Le Conseil d’Etat précise les contours du rejet par ordonnance devant la CNDA 

(CE, 10ème - 9ème chambres réunies, 10 novembre 2021, n°447293

    Après s’être vu débouté de sa demande de réexamen de sa demande d’asile par l'Office français de protection des réfugiés et apatrides (OFPRA), le requérant avait saisi la Cour nationale du droit d’asile (CNDA) afin de contester ladite décision. Or, par une ordonnance en date du 27 mai 2020, celle-ci a rejeté sa demande en vertu des articles L. 733-2 et R. 733-4 du CESEDA, le Code de l'entrée et du séjour des étrangers et du droit d'asile. Dès lors, le requérant a saisi le Conseil d’Etat afin, d’une part, de voir ladite ordonnance annulée, d’autre part, de se voir reconnaître la qualité de réfugié, ou à défaut, le bénéfice de la protection subsidiaire. 

 

Si l’arrêt rendu par le Conseil d’Etat le 10 novembre 2021 semble constituer un arrêt d'espèce des plus classiques, il a cependant permis de clarifier les contours du rejet par ordonnance - sans audience, donc - devant la CNDA. En effet, conformément aux articles suscités, les recours ne présentant aucun élément sérieux susceptible de remettre en cause la décision de l’OFPRA peuvent être rejetés par ordonnance motivée - et ce qu’il s’agisse du rejet d’une demande de réexamen, comme c’était le cas en l’espèce, ou du rejet d’une demande d’asile.

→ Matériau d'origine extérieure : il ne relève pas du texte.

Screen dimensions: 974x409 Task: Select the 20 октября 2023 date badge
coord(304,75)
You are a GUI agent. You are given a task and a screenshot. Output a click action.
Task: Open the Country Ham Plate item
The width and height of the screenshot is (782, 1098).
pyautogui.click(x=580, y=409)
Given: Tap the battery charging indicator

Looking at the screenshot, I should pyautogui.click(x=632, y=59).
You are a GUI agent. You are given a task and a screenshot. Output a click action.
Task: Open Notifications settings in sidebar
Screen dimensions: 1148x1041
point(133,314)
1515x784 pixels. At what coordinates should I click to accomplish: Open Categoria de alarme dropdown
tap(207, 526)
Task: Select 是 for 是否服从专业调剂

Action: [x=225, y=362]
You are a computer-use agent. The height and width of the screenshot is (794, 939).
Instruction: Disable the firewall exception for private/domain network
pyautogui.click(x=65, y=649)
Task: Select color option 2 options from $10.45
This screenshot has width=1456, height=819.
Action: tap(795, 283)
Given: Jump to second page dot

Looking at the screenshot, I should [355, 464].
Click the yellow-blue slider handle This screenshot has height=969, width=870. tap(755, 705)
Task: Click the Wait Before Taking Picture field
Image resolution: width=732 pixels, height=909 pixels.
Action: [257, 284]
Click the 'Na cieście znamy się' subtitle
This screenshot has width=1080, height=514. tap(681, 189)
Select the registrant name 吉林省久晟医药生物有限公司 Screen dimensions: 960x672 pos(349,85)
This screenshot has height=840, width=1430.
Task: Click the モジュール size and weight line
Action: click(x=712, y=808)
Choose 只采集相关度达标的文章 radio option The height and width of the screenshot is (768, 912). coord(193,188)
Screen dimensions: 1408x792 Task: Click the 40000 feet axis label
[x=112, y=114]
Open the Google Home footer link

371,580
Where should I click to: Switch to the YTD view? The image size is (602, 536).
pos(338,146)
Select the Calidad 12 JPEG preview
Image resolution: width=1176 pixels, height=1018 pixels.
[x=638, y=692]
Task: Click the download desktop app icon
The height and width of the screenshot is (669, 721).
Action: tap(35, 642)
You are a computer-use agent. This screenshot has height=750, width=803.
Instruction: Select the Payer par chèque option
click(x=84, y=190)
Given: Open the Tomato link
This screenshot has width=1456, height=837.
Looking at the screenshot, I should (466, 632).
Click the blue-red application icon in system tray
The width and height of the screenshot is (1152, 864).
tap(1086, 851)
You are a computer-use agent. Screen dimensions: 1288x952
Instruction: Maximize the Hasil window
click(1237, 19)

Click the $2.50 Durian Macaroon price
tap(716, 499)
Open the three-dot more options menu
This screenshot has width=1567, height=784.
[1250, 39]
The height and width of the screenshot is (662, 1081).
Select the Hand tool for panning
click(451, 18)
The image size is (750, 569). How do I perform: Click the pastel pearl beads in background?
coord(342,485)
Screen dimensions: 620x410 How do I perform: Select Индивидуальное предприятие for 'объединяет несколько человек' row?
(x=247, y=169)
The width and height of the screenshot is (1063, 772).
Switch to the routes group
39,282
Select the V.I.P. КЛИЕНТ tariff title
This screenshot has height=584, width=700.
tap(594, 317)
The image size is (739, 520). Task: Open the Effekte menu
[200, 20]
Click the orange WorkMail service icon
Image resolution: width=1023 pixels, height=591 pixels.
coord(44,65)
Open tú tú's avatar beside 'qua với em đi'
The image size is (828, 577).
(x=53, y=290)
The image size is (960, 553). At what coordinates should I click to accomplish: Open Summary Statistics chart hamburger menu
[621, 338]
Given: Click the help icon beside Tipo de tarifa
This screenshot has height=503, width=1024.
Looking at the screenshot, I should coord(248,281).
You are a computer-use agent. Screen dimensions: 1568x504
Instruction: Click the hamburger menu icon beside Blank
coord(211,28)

Si le requérant devait avoir été mis en mesure de prendre connaissance des pièces de son dossier, la question des observations complémentaires n’avait pas encore été tranchée par le Conseil d’Etat : il s’agissait alors de savoir si la CNDA était en droit de rejeter par ordonnance une demande d’asile alors même que le requérant avait annoncé produire des observations complémentaires. Le Conseil d’Etat a répondu positivement : dès lors qu’un recours formé contre une décision de l’OFPRA ne présente aucun élément sérieux susceptible de remettre en cause sa décision, la CNDA peut le rejeter sans attendre la production d’observations complémentaires annoncées par le requérant. Plus encore, la CNDA peut rejeter une telle décision sans « avoir imparti au requérant de les produire [les observations complémentaires] dans un délai déterminé et attendu l’expiration de ce délai » (cons. 4 de l’arrêt). Ainsi, la seule obligation pesant sur la juridiction administrative spécialisée est d’avoir mis le requérant en mesure de prendre connaissance des pièces de son dossier.  

 

Si l’arrêt a été rendu sous l’empire du CESEDA dans son ancienne version, le fond de la décision semble également valide s’agissant dudit Code tel qu’il ressort de sa refonte, entrée en vigueur au 1er mai 2021 ; désormais, ne sont plus concernés les articles L. 733-2 et R. 733-4, ayant été abrogés, mais l’article R532-3-5 du CESEDA, disposant que la CNDA peut par ordonnance motivée « Rejeter les recours qui ne présentent aucun élément sérieux susceptible de remettre en cause la décision de l'Office français de protection des réfugiés et apatrides ; dans ce cas, l'ordonnance ne peut être prise qu'après que le requérant a été mis en mesure de prendre connaissance des pièces du dossier et après examen de l'affaire par un rapporteur ».